* [EXERCISE INSTRUCTIONS] Beginning with the line that contains "Open the purple B company switcher", copy each subsequent line of the data below through the last one, including both ends but not the pictures.

Dataset items:
◆ ◆ ◆
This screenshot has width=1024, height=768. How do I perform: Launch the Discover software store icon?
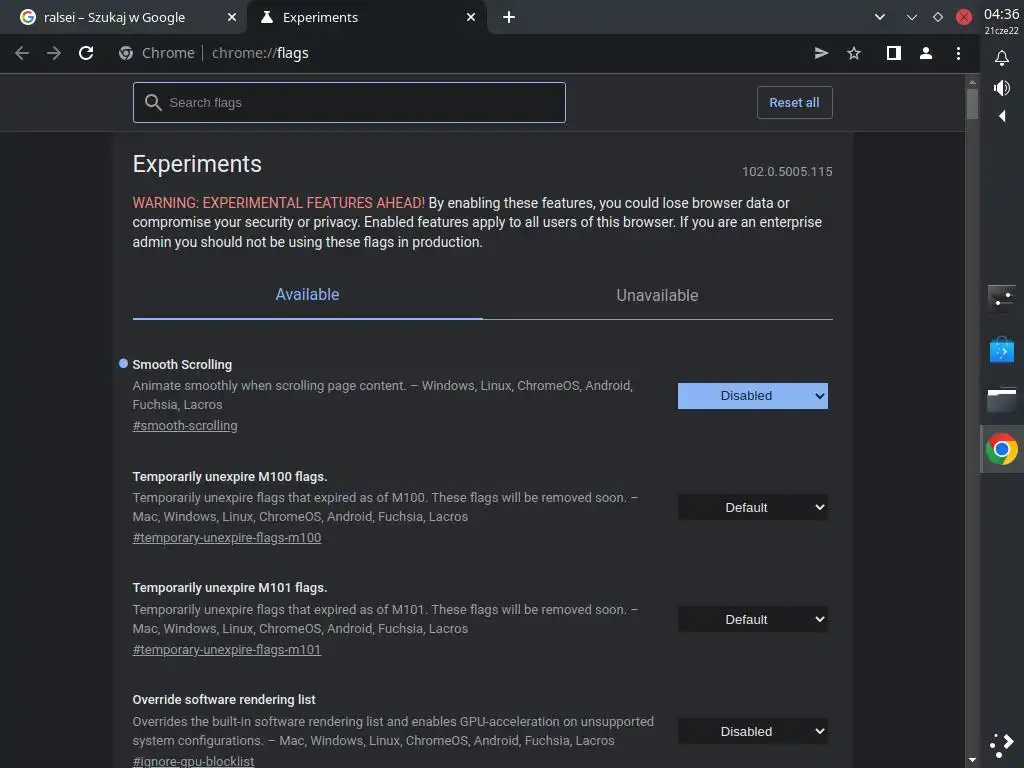(1001, 349)
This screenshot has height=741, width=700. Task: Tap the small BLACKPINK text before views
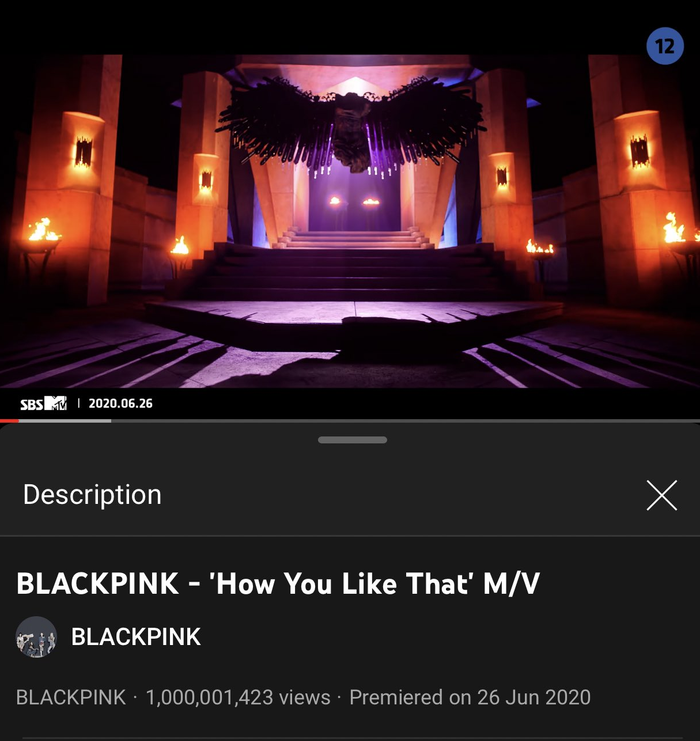click(x=71, y=698)
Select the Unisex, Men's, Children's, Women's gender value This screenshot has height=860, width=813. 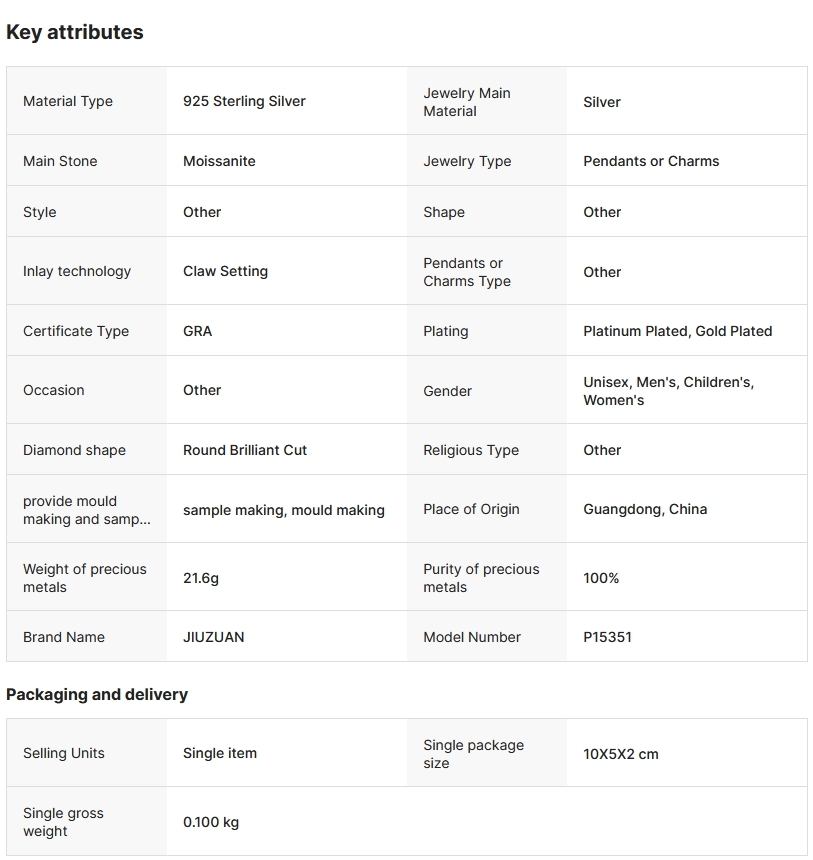pyautogui.click(x=668, y=391)
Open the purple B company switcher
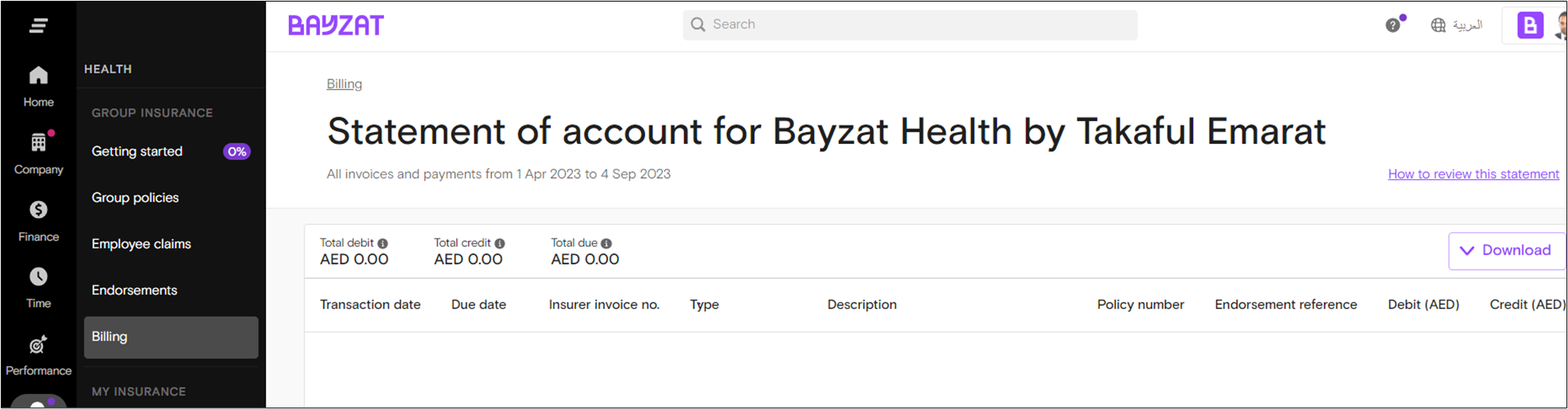This screenshot has height=409, width=1568. (1530, 25)
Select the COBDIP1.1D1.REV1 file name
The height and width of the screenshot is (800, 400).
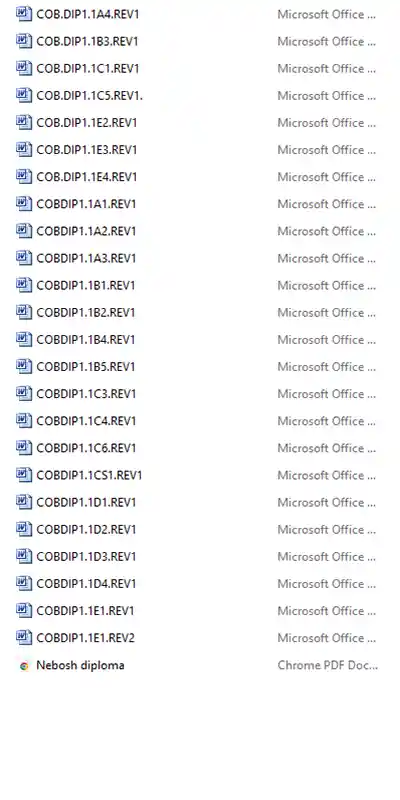(x=86, y=502)
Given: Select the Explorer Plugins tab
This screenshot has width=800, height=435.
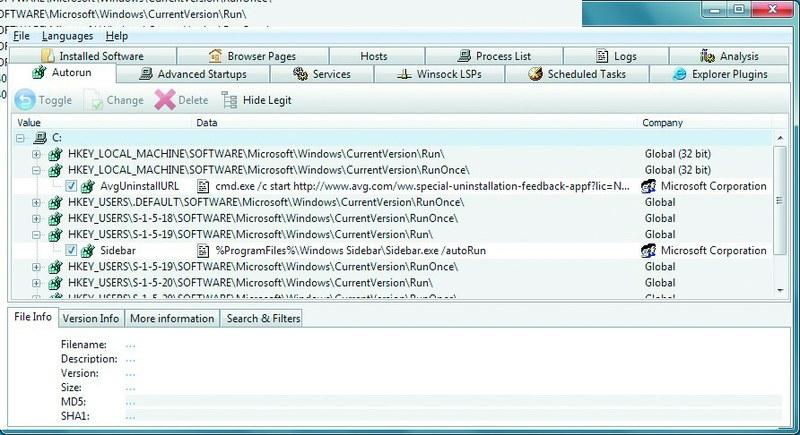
◆ ◆ ◆
* [ANSWER BOX]
Open the purple B company switcher
This screenshot has height=409, width=1568. (1530, 25)
Select the COBDIP1.1D1.REV1 file name
The height and width of the screenshot is (800, 400).
(x=86, y=502)
Given: Select the Explorer Plugins tab
This screenshot has width=800, height=435.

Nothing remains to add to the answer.